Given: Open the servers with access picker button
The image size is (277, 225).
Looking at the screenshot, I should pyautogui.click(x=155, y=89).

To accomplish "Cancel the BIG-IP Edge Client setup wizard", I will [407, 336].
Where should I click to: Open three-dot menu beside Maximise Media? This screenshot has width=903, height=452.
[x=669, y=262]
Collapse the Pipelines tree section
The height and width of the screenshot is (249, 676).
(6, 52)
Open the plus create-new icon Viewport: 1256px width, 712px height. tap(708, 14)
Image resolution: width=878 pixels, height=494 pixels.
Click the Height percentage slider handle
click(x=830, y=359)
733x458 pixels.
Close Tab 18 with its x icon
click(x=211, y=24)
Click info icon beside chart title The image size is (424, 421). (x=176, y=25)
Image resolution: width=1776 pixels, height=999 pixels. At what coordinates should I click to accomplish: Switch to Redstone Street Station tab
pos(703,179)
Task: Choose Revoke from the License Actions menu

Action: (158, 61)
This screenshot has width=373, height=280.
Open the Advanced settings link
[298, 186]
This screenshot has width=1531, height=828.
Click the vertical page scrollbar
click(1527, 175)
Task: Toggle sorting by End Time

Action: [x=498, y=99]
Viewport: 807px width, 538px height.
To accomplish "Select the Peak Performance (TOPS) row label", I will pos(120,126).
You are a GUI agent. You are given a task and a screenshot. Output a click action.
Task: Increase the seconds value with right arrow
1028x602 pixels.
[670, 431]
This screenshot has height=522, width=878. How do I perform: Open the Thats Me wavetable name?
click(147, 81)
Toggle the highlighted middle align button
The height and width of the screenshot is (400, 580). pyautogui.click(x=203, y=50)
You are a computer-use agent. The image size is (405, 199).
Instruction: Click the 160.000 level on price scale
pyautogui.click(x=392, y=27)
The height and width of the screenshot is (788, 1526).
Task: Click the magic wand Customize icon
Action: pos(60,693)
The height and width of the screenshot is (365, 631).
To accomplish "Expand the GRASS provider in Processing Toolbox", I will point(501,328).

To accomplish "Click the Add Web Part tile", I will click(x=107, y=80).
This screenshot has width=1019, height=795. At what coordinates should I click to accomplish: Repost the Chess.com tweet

## Your assignment
All of the material above should be repeated exactly.

## Solution to this exercise
Given: Open the servers with access picker button
The image size is (277, 225).
Looking at the screenshot, I should pyautogui.click(x=155, y=89).

To accomplish "Cancel the BIG-IP Edge Client setup wizard", I will [407, 336].
Where should I click to: Open three-dot menu beside Maximise Media? This screenshot has width=903, height=452.
[x=669, y=262]
Collapse the Pipelines tree section
The height and width of the screenshot is (249, 676).
(6, 52)
Open the plus create-new icon Viewport: 1256px width, 712px height. tap(708, 14)
Image resolution: width=878 pixels, height=494 pixels.
Click the Height percentage slider handle
click(x=830, y=359)
733x458 pixels.
Close Tab 18 with its x icon
click(x=211, y=24)
Click info icon beside chart title The image size is (424, 421). (x=176, y=25)
Image resolution: width=1776 pixels, height=999 pixels. At what coordinates should I click to accomplish: Switch to Redstone Street Station tab
pos(703,179)
Task: Choose Revoke from the License Actions menu

Action: (158, 61)
This screenshot has width=373, height=280.
Open the Advanced settings link
[298, 186]
This screenshot has width=1531, height=828.
Click the vertical page scrollbar
click(1527, 175)
Task: Toggle sorting by End Time

Action: [x=498, y=99]
Viewport: 807px width, 538px height.
To accomplish "Select the Peak Performance (TOPS) row label", I will pos(120,126).
You are a GUI agent. You are given a task and a screenshot. Output a click action.
Task: Increase the seconds value with right arrow
1028x602 pixels.
[670, 431]
This screenshot has height=522, width=878. How do I perform: Open the Thats Me wavetable name?
click(147, 81)
Toggle the highlighted middle align button
The height and width of the screenshot is (400, 580). pyautogui.click(x=203, y=50)
You are a computer-use agent. The image size is (405, 199).
Instruction: Click the 160.000 level on price scale
pyautogui.click(x=392, y=27)
The height and width of the screenshot is (788, 1526).
Task: Click the magic wand Customize icon
Action: pos(60,693)
The height and width of the screenshot is (365, 631).
To accomplish "Expand the GRASS provider in Processing Toolbox", I will point(501,328).

To accomplish "Click the Add Web Part tile", I will click(x=107, y=80).
This screenshot has width=1019, height=795. At what coordinates should I click to accomplish: Repost the Chess.com tweet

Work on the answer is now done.